■ **Your assignment**
Output every line below exactly, please, omitting pictures.

::: Data for analysis :::

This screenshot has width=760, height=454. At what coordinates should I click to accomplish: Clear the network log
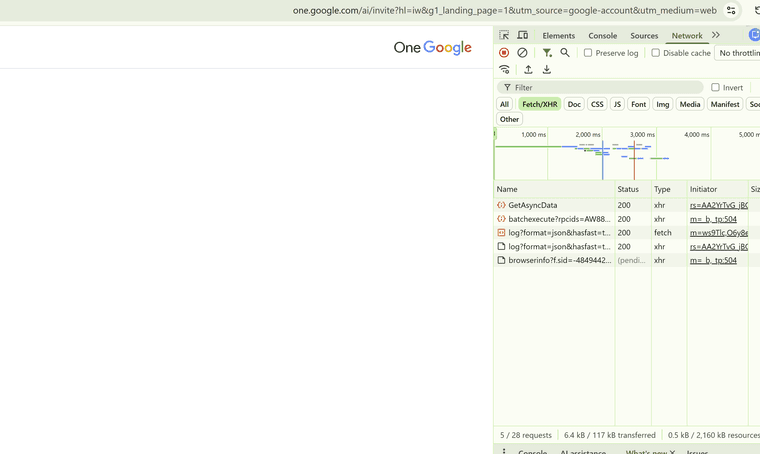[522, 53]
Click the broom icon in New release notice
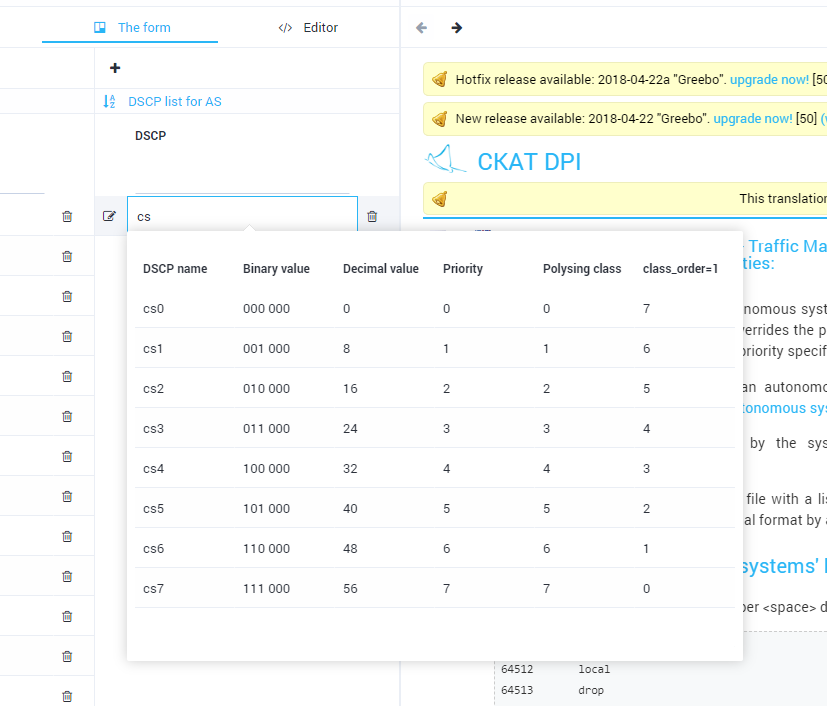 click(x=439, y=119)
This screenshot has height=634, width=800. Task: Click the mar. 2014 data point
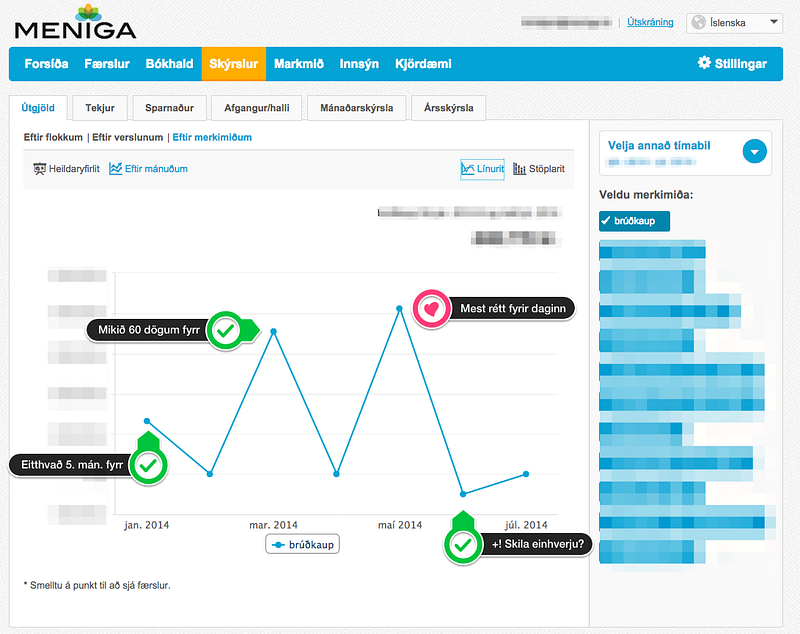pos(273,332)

:::

■ **Result of this exercise**
This screenshot has width=760, height=454. At what coordinates should I click to accomplish: Clear the network log
[522, 53]
Click the broom icon in New release notice
 click(x=439, y=119)
This screenshot has height=634, width=800. Task: Click the mar. 2014 data point
pos(273,332)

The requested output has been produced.